There have been several prominent strongly voiced female bounce rappers, but for some reason they haven’t bonded with straight and lesbian women like the Queen Diva of bounce music, Big Freedia. And when Big Freedia (pronounced Freeda) last headlined Montreal, at The Belmont during Pop Montreal, hundreds of girls showed to dance up a storm.
“Bounce music is not just connected to gay audiences. It’s been around for years before I started and is performed mostly by straight entertainers,” says Big Freedia, the stage name of Freddie Ross, who was nominated for GLAAD Media Award earlier this year and was named Best Emerging Artist and Best Hip-Hop/Rap Artist at the Best of the Beat Awards in January 2011.
Bounce music is a hip-hop hybrid that emerged about 20 years ago. Basically, it’s rap delivered over a sampled dance beat, like Big Freedia’s Rock Around the Clock, which begins with a sample from the Bill Haley classic. Make no mistake; bounce is strictly party music. But it isn’t misogynistic, which helps explain its huge popularity among women.
“My friend [bounce rapper] Katey [Red] was the first male trans to come out in the world of bounce music,” says Big Freedia. “We started to work together in 1999 when bounce exploded out of the gay scene and everybody flipped out!” she says. “If my touring around the world is any indication – I’m headlining concerts in Amsterdam, London and Paris after I leave Montreal – it’s going to hit the mainstream soon. My mission is to mix audiences up – black and white, gay and straight – so that we can all feel free to express our sexuality on the dancefloor.”
Like other so-called sissy bounce artists – a term bounce performers do not like; whatever you do, do not call Big Freedia a sissy to her face – Big Freedia has already achieved mainstream success in her hometown, New Orleans, with several hit singles, such as Gin in My System and her anthemic Azz Everywhere!
That has a lot to do with the fact that she performs roughly 600 shows per year, often at several venues per night, where she’ll perform a five or six-song set at each.
“I work six nights a week back in New Orleans, and when I’m on the road, I’ll often do four or five venues in one night,” she says. “In Austin [earlier this year] I had 11 shows in one weekend. I’m just working hard to get my name out there.”
In a strange and tragic twist of fate, it was the aftermath of Hurricane Katrina that really helped spread bounce music beyond New Orleans. Big Freedia, Katey Red, Nobby and dozens of other bounce artists were exiled from New Orleans for several months to other cities like Baton Rouge, Atlanta and Houston. Here they began staging bounce shows for locals and a phenomenon was born. For Big Freedia, who grew up in the housing projects of New Orleans’ 3rd Ward and who also runs a successful decorating business (she counts the mayor of New Orleans as one of her clients), Katrina really was a blessing in disguise.

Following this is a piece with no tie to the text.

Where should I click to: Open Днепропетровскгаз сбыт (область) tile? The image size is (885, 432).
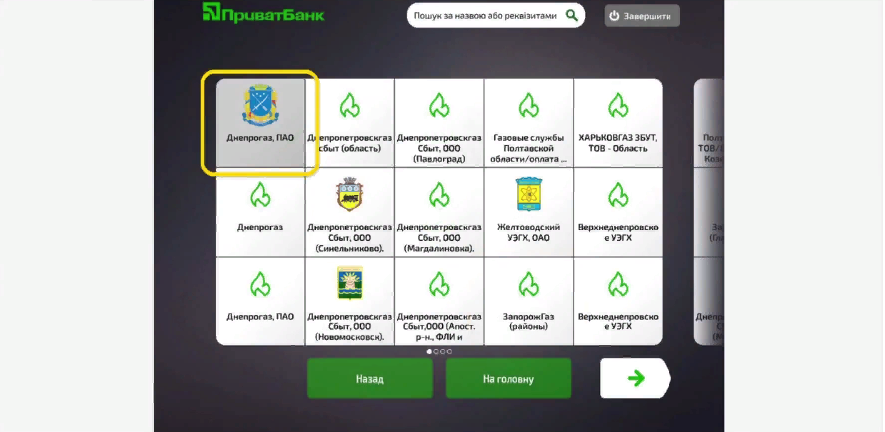tap(349, 123)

“New Orleans used to be the murder capital of America. But Katrina changed us,” she explains. “I was stuck in the city during Katrina and it was an experience I’ll never forget. Then to see it all on TV…. But it needed to happen to change New Orleans. Katrina not only changed the politics of the city, it helped lower the crime rate. The city is definitely looking better because we got a much-needed facelift. We opened our eyes. Katrina made us appreciate what we have in life.”
That positive spin on life is also one of the infectious grooves at the root of Big Freedia’s roof-raising interpretation of bounce music.
“I’m a big black guy and my mission is take this music around the world,” says Big Freedia, who was recently profiled in The New York Times. “I’m very protective of this music and its legacy. People everywhere are dancing to bounce music now. There is a time and season for everything, and it’s the time for bounce music.”